Некоторое время Миллер молчал.
— Газеты почта и прежде доставляла. Журналы, приложения к ним… Но я, пожалуй, понимаю, что вы хотите большего. Стать, так сказать, центром, распространять издания смело, активно…
— Вот именно, — подхватил Подбельский. — Не столько доставлять, сколько рас-про-странять. Продавать в розницу! И, знаете, мы готовим об этом специальный декрет, его утвердит правительство. И чтобы вы сказали, если бы я предложил вам включиться в это дело? А, Петр Николаевич?
— Включиться? Каким же образом?
— Очень просто. Вы поступите в комиссариат, и в вашем ведении будет прием подписки и продажа периодических и непериодических изданий в почтовых учреждениях.
Миллер задышал громко, рука его, теребившая стакан с карандашами, перекочевала куда-то на шею, порывисто оглаживала бородку, похоже, раскачивала ее.
— Как я понимаю, — сказал он наконец, — вы предлагаете мне должность делопроизводителя. Что ж, это почтенное занятие. Но, судите сами, Вадим Николаевич, человеку, который… Я вот и пришел. Хотел объясниться, так сказать…
— Ах, вот вы о чем! Не-е-т, почтамт мы вам под начало не отдадим. Во-первых, там прекрасно справляется с делом небезызвестный вам Булак. А во-вторых, мы с вами, Петр Николаевич, сейчас не перемирие заключаем, наш бой с вами окончен, и вы, ничего не могу сказать другого, побеждены. Так что уж принимайте условия: делопроизводитель первого отделения Народного комиссариата почт и телеграфов. Впрочем, я полагаю, вы догадываетесь, что уговорами мы тут не занимаемся.
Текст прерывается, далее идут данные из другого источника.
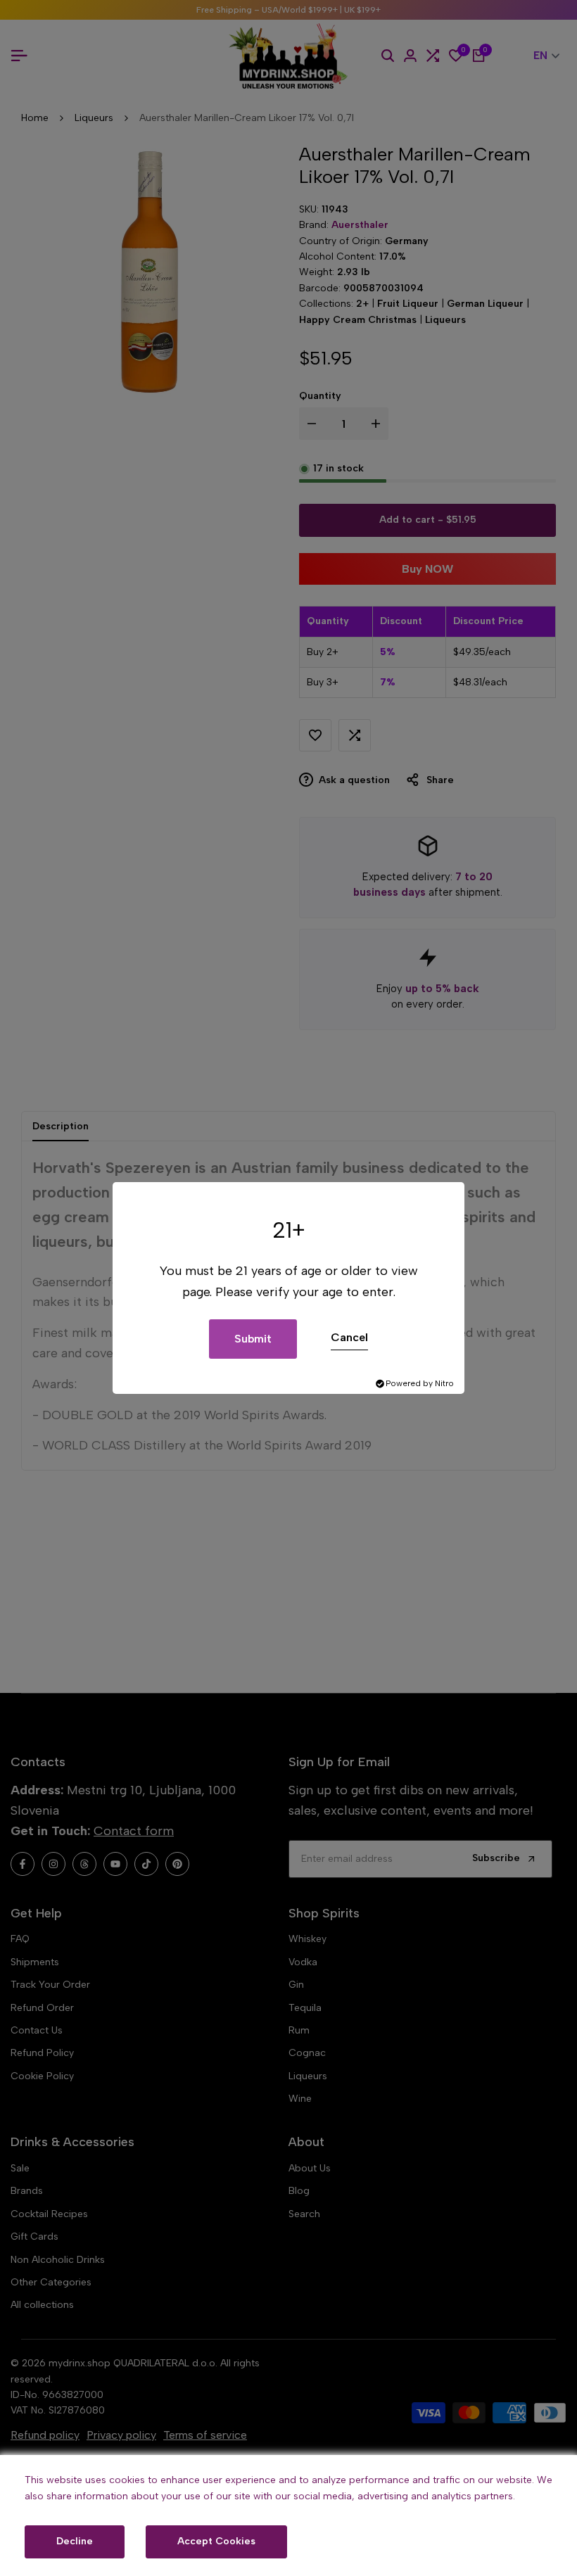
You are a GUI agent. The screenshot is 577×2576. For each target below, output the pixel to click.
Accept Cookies (216, 2541)
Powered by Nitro (420, 1383)
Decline (74, 2541)
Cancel (349, 1337)
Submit (253, 1338)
Миллер достал из бокового кармана снежно-белый платок, вытер лоб, щеки.
— Да, конечно. Уговаривать… зачем же. Булак прекрасно справляется. Два письма и три посылки. Комиссар почтамта! — Он встал и сразу обнаружил свой рост и полноту. — Честь имею, Вадим Николаевич!
Медленно пошел к двери. Медная ручка, испорченная, свернутая вниз, отчего-то привлекала его внимание, казалось, в ней содержится какая-то отгадка, что-то похожее на положение его самого.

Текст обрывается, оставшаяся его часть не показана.